Non, mais sans rire, je m’aime plutôt bien. La personne que je suis, je veux dire : ça, ça va. C’est mon corps, que je déteste. Et, plus précisément, mon ventre : il est mou, il pend, je le hais. Je ne veux même plus le regarder dans le miroir, tellement il me dégoûte. Et le problème, c’est que, du coup, je refuse que mon compagnon le voie. Lui me dit qu’il s’en fout, et qu’il m’aime, et qu’il me désire toujours autant, que ce ventre, pour lui, est surtout le « premier studio de notre premier enfant » – c’est comme ça qu’il l’appelle, et j’avoue que, là, il arrive à me faire sourire… Mais donc, oui, c’est depuis la naissance de notre fils que je n’arrive pas à récupérer mon ventre d’avant. J’étais tellement heureuse d’être enceinte, que je n’ai pas franchement fait gaffe, et maintenant, j’en paye le prix. Je sais que je ne suis pas la seule à vivre ça. Ca doit même vous paraître franchement ridicule, compte tenu de tous les témoignages que vous lisez… Mais justement, c’est la double peine : je trouve ça ridicule moi aussi. Je me trouve ridicule. Comment je peux, moi, tomber dans un piège aussi grossier que celui-là ? Me réduire à mon apparence, à mon ventre, et me soumettre à toutes ces injonctions que je méprise… Franchement, si vous avez ne serait-ce que le début d’une idée pour que j’arrête de me prendre la tête, je veux bien ! »
« Arf… Noémie…
Le démon de la pureté militante vous guette… Attention, spoiler : aussi vrai que personne n’est parfait, aucune féministe ne parviendra jamais à cocher toutes les cases. Tant mieux. Parce qu’avant d’être des militantes, des combattantes, des guerrières, nous sommes aussi des femmes. Et nous avons été petites filles. Biberonnées au patriarcat et à toutes ses croyances – comme celle-ci : sois, au travail, comme si tu n’avais pas d’enfant ; sois mère comme si tu n’avais pas de travail ; sois avec ton compagnon (ou dans l’espace public), comme si tu n’avais ni travail, ni enfant. Et là… Si vous avez le sentiment qu’on nous demande l’impossible… Vous n’avez pas totalement tort. Voire complètement raison, mais bref.

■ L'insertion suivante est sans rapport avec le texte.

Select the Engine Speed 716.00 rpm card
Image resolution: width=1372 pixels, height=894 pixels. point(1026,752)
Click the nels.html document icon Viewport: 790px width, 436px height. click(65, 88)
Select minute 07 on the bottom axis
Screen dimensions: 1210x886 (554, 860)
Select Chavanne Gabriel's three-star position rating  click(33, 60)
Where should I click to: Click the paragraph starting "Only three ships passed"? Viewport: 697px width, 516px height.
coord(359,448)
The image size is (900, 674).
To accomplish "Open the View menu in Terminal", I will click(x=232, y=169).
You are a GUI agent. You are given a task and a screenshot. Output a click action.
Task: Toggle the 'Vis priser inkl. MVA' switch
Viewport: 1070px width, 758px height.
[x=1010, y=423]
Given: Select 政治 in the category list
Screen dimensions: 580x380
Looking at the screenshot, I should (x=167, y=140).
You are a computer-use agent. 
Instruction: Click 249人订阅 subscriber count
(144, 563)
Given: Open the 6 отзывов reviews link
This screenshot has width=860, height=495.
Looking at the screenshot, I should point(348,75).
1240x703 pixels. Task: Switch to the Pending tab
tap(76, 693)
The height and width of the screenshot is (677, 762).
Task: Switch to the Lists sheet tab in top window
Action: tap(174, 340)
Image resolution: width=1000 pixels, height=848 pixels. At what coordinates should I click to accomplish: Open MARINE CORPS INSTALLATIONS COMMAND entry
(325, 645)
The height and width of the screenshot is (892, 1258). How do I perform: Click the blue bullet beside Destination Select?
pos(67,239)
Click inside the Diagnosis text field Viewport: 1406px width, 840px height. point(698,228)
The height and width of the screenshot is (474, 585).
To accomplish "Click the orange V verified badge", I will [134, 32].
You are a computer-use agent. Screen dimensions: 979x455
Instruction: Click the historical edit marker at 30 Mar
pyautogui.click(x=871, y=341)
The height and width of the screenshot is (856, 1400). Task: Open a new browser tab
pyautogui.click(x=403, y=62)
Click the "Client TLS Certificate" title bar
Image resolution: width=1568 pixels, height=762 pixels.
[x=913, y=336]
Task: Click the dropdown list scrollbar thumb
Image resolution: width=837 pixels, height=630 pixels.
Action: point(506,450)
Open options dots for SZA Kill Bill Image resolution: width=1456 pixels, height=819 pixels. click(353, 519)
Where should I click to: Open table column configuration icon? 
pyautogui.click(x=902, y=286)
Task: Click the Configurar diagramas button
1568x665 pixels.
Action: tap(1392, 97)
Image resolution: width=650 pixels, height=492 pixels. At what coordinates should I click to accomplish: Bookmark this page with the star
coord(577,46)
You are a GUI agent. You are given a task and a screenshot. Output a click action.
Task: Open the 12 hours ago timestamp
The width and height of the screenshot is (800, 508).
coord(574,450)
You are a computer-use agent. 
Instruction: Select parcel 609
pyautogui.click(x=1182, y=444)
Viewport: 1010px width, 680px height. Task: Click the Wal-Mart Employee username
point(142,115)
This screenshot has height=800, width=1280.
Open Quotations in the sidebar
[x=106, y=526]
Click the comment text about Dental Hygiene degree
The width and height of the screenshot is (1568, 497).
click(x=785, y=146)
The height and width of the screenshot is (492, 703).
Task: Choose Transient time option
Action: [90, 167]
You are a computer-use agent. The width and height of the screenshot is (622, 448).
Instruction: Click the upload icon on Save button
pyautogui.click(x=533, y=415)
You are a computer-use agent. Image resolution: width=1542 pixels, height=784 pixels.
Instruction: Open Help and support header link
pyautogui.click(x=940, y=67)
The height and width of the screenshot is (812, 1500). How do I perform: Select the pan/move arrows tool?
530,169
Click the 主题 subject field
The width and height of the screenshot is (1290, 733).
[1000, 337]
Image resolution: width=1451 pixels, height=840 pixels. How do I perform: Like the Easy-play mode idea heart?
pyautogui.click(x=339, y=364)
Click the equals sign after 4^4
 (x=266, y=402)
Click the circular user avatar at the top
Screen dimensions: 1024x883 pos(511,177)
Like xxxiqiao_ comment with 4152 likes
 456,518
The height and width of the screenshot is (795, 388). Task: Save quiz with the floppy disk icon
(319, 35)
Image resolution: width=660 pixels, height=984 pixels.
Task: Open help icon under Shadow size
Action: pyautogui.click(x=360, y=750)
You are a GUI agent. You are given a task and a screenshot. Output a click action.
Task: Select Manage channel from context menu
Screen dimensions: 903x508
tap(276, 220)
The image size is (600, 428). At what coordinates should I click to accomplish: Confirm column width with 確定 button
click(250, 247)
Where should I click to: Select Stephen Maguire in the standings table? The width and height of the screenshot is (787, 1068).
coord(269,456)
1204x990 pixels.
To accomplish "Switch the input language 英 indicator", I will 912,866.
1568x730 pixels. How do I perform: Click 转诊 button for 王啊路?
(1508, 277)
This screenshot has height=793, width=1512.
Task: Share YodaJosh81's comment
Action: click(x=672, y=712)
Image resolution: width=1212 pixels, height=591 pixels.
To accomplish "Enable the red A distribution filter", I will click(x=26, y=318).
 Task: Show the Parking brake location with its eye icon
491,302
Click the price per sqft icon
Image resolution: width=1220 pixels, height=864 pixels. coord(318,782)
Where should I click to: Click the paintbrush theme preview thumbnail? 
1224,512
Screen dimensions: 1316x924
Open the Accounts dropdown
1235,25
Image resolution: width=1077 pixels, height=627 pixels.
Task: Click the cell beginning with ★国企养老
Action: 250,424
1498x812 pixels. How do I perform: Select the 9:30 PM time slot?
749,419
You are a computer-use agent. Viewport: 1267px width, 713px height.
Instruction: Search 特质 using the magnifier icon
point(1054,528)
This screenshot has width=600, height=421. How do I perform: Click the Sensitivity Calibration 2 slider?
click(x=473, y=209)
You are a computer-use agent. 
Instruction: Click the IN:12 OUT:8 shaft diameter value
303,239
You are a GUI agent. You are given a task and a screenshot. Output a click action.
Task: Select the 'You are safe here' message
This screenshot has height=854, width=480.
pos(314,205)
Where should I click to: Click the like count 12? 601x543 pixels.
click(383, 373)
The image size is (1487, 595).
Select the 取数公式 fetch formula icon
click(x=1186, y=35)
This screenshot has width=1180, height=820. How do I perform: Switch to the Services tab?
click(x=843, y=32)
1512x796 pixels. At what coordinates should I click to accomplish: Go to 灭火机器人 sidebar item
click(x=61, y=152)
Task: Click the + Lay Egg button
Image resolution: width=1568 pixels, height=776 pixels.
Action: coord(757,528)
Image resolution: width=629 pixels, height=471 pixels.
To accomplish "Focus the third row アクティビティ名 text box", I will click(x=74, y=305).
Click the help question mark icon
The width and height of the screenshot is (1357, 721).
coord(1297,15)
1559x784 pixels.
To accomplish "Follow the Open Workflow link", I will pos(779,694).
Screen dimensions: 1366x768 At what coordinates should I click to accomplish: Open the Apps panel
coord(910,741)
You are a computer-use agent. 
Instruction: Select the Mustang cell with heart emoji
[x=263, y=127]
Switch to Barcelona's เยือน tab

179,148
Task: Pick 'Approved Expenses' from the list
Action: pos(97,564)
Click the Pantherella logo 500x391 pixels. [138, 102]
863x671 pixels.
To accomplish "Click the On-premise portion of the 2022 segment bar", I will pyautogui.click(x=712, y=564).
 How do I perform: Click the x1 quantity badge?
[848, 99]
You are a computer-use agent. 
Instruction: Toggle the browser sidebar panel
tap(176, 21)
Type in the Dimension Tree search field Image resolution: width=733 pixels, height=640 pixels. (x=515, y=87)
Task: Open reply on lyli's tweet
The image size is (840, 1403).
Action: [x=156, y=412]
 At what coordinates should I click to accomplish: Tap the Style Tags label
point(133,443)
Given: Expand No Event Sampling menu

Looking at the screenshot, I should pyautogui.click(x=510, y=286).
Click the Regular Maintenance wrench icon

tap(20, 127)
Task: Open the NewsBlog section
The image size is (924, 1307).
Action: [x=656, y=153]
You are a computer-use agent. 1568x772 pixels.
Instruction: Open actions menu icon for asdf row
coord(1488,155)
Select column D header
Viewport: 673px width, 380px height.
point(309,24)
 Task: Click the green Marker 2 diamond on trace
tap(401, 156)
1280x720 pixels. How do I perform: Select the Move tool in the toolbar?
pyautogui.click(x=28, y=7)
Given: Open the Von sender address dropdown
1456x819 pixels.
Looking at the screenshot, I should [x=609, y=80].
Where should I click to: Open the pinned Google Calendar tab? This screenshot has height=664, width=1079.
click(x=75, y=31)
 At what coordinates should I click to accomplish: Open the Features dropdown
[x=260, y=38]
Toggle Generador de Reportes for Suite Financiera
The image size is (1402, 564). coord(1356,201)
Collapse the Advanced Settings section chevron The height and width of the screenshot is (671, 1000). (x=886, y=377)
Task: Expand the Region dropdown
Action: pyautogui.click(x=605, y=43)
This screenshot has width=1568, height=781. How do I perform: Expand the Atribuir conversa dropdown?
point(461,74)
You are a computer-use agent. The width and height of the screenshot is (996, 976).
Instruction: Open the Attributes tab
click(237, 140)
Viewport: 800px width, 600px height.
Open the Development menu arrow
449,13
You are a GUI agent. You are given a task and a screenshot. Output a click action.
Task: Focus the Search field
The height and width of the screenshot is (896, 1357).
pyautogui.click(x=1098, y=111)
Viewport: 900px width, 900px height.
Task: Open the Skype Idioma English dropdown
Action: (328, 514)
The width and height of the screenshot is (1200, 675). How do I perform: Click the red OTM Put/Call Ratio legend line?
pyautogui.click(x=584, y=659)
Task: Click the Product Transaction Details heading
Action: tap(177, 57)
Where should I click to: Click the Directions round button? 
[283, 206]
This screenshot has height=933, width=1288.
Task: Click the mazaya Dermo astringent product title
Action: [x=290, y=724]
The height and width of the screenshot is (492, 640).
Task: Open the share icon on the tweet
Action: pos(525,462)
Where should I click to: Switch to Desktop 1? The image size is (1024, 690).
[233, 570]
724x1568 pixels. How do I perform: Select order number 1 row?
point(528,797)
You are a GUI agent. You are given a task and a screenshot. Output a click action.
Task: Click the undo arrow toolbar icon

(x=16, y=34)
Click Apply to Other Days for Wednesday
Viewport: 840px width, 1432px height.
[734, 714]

« L’arrivée d’un enfant, ça veut surtout dire que l’inconscient s’agite »
Vous êtes devenue mère, Noémie. Et ça, ça ne suppose pas seulement que le corps se transforme – là-dessus, je pense qu’on est ok, vous avez pigé. L’arrivée d’un enfant, ça veut surtout dire que l’inconscient s’agite et que tout un tas de choses qui touchent à la maternité commencent à venir gratouiller en surface. C’est quoi, une mère, pour vous ? Quels modèles avez-vous eu autour de vous ? Quelle place a pris votre enfant, dans votre vie ? Et quelle était la vôtre, quand vous êtes née ? Je crois que le début de mon idée se situe par là. Dans toute ces questions que vous allez soulever, dans toutes ces réponses que vous allez trouver. Parce que ce qui se reflète dans le miroir est toujours moins intéressant que le regard qu’on pose dessus. Remettez votre ventre à sa place… De ventre. Et concentrez-vous sur vous. Comme vous le feriez avec une amie. Avec bienveillance, et empathie. »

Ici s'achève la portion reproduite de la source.